◆ **GIVEN REQUEST A**:
Turn the rows that start with the line containing "Concussion Evaluation Element" and end with the line containing "More Info Element type: text (407, 317)" into a numbered list, leaving out any blank lines.
━━ DOCUMENT SEGMENT ━━
To investigate the recovery of the components and how it depends on α, we first analyzed each data set six times. Specifically, the RX and RY values were set to the number of relevant predictor and the predictable criterion components, on the one hand, and to all the simulated predictor and criterion components, on the other hand. Moreover, in each of both settings, we used three α values: . 1Footnote 3, . 5, and .9 Note that when we talk about the numbers of relevant predictor components and predictable criterion components, we refer to the number of components which are associated with at least one non-zero regression weight according to the simulation settings in Table 3.

Next, we applied the model selection heuristic to all datasets. Here, we let RX and RY vary from one to five, yielding 25 solutions. We set the α value to .05 (see Section “Model selection”), as we wanted to retrieve the relevant predictor and predictable criterion components regardless of their strength.

To avoid obtaining a local minimum, we always applied a multi-start procedure with 25 startsFootnote 4, and set ε = 10−6 when specifying the convergence criterion. For each solution, we varimax-rotated both the predictor loadings and the criterion loadings, and compensated for these rotations in the component scores and the regression weights (see Section “Model”). Afterwards, we applied the heuristic described in Sect. 2.5.4 to the obtained 25 solutions, to select the relevant predictor and predictable criterion components.
━━━
◆ **GIVEN REQUEST B**:
In the passage on component recovery, what α value was set when the model selection heuristic was applied to all datasets?
━━ GIVEN INFORMATION ━━
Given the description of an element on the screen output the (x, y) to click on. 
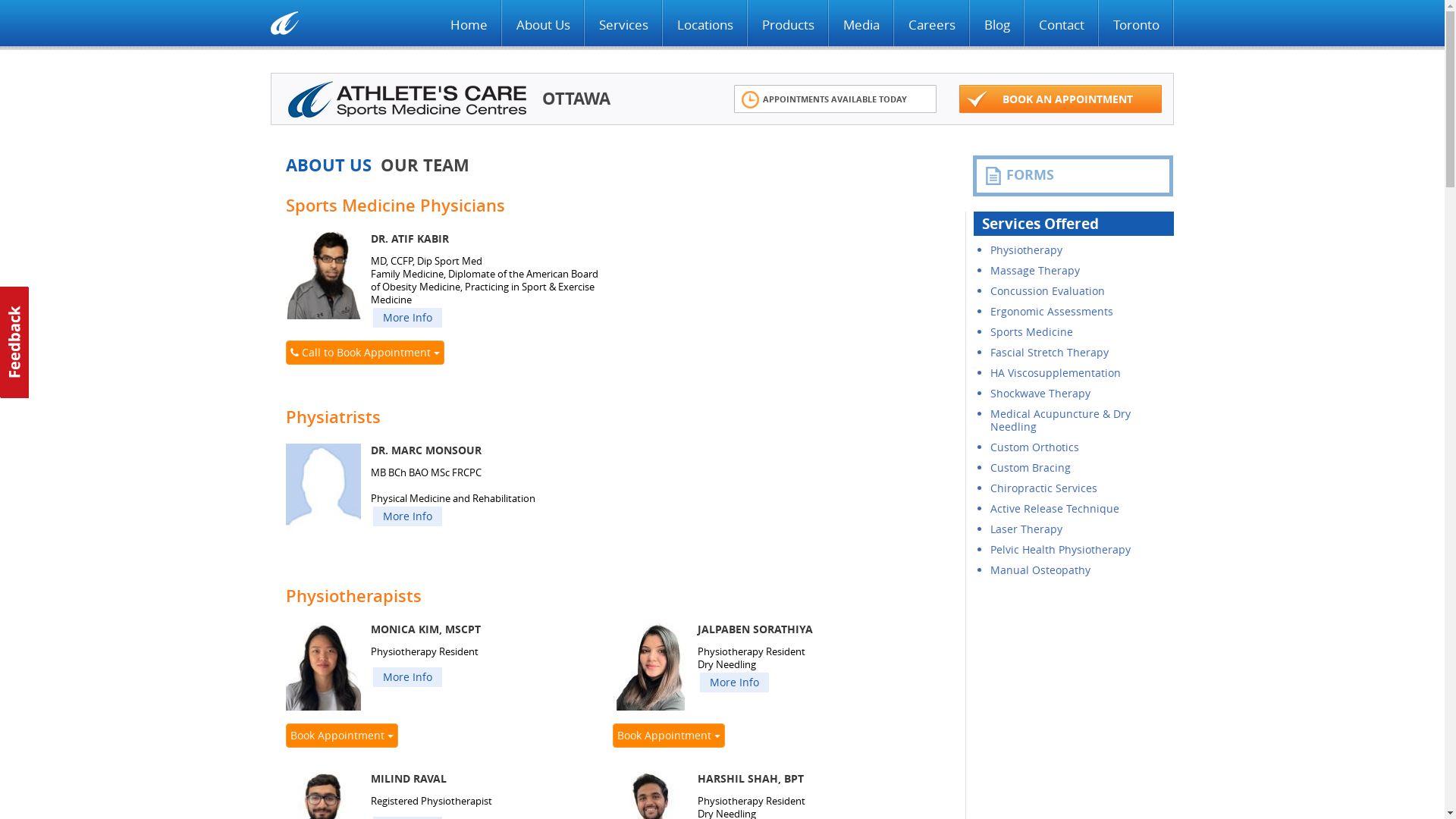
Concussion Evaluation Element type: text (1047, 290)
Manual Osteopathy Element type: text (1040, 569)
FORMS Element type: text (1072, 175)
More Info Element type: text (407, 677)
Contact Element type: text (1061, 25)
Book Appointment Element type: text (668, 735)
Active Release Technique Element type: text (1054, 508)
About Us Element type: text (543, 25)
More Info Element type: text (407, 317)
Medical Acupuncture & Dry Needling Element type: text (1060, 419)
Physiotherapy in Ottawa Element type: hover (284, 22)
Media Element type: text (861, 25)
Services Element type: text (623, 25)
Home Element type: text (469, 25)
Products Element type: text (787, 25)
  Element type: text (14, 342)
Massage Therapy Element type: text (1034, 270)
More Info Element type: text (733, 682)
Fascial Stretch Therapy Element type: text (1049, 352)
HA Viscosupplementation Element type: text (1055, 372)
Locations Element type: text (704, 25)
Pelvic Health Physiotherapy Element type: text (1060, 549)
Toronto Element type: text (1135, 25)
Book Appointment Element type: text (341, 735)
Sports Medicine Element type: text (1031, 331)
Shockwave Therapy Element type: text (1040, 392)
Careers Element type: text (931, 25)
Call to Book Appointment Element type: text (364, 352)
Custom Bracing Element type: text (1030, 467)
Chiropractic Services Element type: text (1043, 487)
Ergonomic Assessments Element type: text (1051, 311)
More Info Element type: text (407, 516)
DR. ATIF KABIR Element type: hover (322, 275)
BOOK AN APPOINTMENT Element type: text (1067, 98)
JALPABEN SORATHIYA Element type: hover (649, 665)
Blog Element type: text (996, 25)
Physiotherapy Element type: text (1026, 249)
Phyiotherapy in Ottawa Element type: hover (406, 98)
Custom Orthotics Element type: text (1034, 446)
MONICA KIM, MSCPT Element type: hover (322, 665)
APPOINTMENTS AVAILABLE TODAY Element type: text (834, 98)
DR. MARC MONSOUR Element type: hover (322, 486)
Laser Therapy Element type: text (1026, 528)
━━━
◆ **RESULT A**:
1. Concussion Evaluation Element type: text (1047, 290)
2. Manual Osteopathy Element type: text (1040, 569)
3. FORMS Element type: text (1072, 175)
4. More Info Element type: text (407, 677)
5. Contact Element type: text (1061, 25)
6. Book Appointment Element type: text (668, 735)
7. Active Release Technique Element type: text (1054, 508)
8. About Us Element type: text (543, 25)
9. More Info Element type: text (407, 317)

◆ **RESULT B**:
.05